■ **Problema scritto**:
Trascrivi fedelmente, dal brano sulle armatrici di Camogli nell'Ottocento, la parte che si apre con le parole "Poteva succedere che" e si chiude con "velieri di famiglia.".

■ **Brano estratto**:
──────────

Avevamo recentemente parlato della giornata di un armatore camogliese di metà ‘800: nello stesso scritto c’erano vari riferimenti ad una “armatrice”.
Come è noto, occupare certe posizioni negli affari o di leadership da parte delle signore d’epoca non era sicuramente un fenomeno frequente.
Per comprendere meglio l’argomento, approdiamo nella Camogli della seconda metà ‘800 con la nostra insostituibile “nave del tempo”.


La “nave del tempo”

Per creare quel fenomeno detto prima ci voleva perciò un meccanismo sociale, un qualcosa che favorisse la concomitanza di convenienti prospettive: ecco allora che ci troviamo dinnanzi ad un esempio di unione “matrimonial-finanziaria”.
Poteva succedere che un anziano armatore concedeva in sposa la propria figlia ad un giovane e abile Capitano di famiglia benestante e, con la sua cospicua dote, veniva inclusa l’assegnazione al comando di uno dei velieri di famiglia.

──────────

■ **Informazioni fornite**:

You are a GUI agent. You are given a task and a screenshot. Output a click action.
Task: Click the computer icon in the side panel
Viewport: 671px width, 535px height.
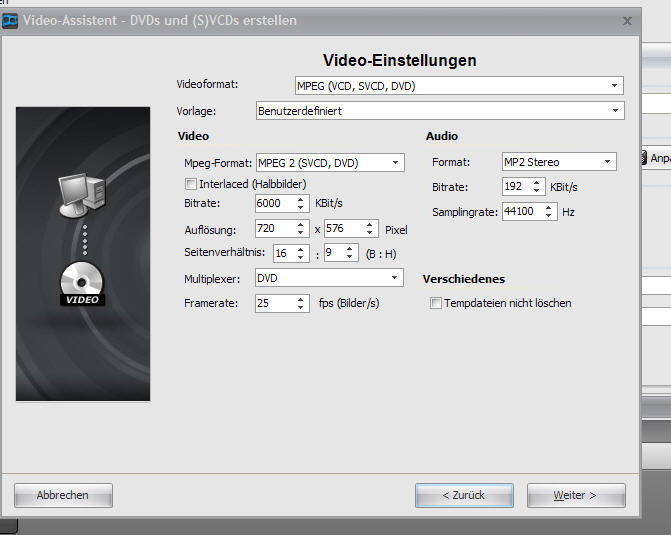[82, 195]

──────────

■ **Risposta completa**:
Poteva succedere che un anziano armatore concedeva in sposa la propria figlia ad un giovane e abile Capitano di famiglia benestante e, con la sua cospicua dote, veniva inclusa l’assegnazione al comando di uno dei velieri di famiglia.